● PROBLEM REQUIREMENTS
Copy everything from the line containing "The image size is (1200, 673)." down to the line containing "Michael ten Kate's", swapping "accomplish" for "complete" and keeping the rest unchanged.

● SOURCE RECORDS
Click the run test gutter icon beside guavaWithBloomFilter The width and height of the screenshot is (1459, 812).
==
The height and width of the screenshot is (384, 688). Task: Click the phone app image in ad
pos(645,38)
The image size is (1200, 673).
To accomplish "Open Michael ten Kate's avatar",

● ANSWER TO THIS PROBLEM
The image size is (1200, 673).
To complete "Open Michael ten Kate's avatar",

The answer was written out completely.